V Vant Docs

Hybrid Search

NEW in v0.8.6: See Hybrid Search below for BM25+Vector RRF.

Use your Long Term Core (LTC) as a high-level index for RAG-like consciousness. Search for relevant memories, then re-hydrate full context from git history.

Vant generates LTC via pruning - a “distilled” consciousness with only important learnings and decisions. But sometimes you need the full context.
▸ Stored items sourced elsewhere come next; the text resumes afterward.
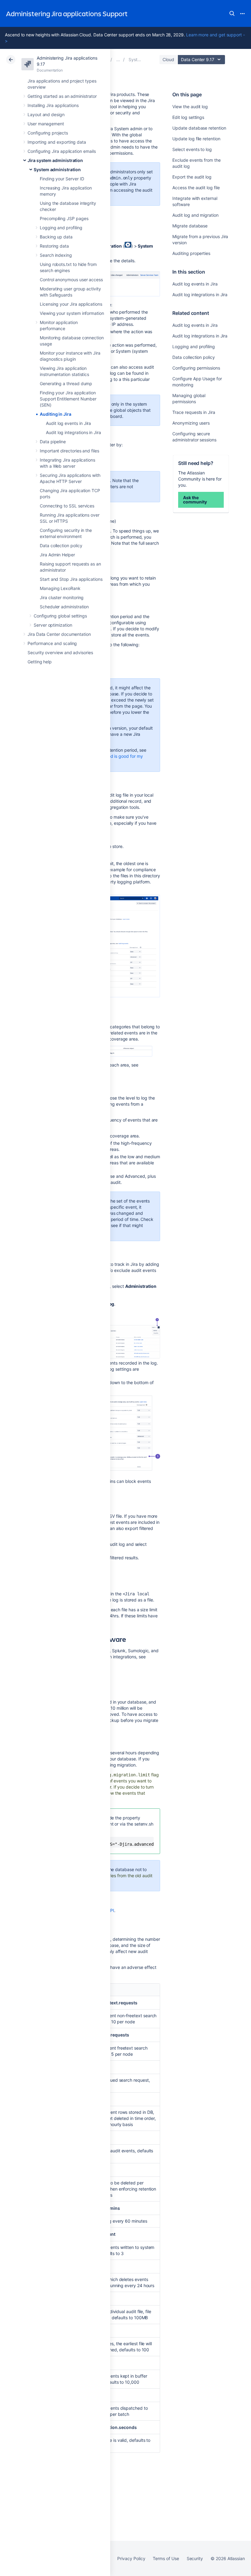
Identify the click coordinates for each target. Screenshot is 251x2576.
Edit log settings (188, 117)
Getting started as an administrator (62, 96)
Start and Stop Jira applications (71, 579)
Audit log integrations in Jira (73, 432)
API (110, 1910)
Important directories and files (69, 450)
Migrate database (190, 225)
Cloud (168, 59)
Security (195, 2558)
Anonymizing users (191, 423)
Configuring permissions (196, 367)
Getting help (40, 661)
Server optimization (53, 625)
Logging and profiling (61, 227)
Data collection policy (61, 545)
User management (46, 123)
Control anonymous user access (71, 279)
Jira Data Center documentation (59, 634)
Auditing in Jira (55, 414)
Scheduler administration (64, 606)
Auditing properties (191, 253)
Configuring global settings (60, 615)
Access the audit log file (195, 187)
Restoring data (54, 246)
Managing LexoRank (60, 588)
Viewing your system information (72, 313)
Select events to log (192, 149)
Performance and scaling (52, 643)
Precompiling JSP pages (64, 218)
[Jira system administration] (118, 59)
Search (232, 13)
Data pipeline (53, 441)
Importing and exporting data (57, 142)
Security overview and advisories (60, 652)
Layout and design (46, 114)
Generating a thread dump (66, 383)
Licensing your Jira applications (71, 304)
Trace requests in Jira (193, 412)
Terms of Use (166, 2558)
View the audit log (190, 106)
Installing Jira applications (53, 105)
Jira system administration (55, 160)
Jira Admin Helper (57, 554)
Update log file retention (196, 138)
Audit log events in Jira (68, 423)
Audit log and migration (195, 215)
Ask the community (195, 499)
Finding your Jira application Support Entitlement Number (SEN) (68, 398)
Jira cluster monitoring (62, 597)
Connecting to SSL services (67, 505)
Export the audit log (192, 176)
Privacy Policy (131, 2558)
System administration (57, 169)
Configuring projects (48, 132)
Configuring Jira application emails (62, 151)
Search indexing (56, 255)
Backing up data (56, 236)
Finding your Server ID (62, 178)
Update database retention (199, 128)
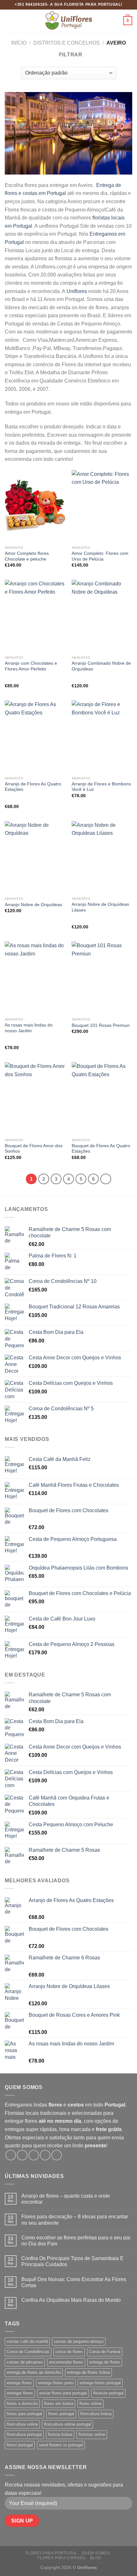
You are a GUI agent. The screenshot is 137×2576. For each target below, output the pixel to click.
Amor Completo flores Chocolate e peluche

This is like having a map (LTC) + archive (git history). Query the map, retrieve from the archive!

How It Works

Query → Search LTC → Identify topics → Re-hydrate from git → Full context

Usage

const search = require('vant').search;

// Get search summary
const summary = search.getSummary();
console.log(summary);
// { hasLTC: true, learnings: 10, decisions: 5, ... }

// Search LTC
const results = search.searchLTC('python', { limit: 5 });
console.log(results);
// [{ type: 'learnings', summary: '...', relevance: 3 }]

// Query + Re-hydrate
const { results, context } = await search.query('authentication');
console.log(context);  // Full matching content

Query Options

All query modes:

// Full search + rehydrate (default)
const { results, context } = await search.query('python');

// Compact mode: summaries only (faster)
const { results, context } = await search.query('python', { compact: true });
// context: "- Learned X\n- Decided Y..."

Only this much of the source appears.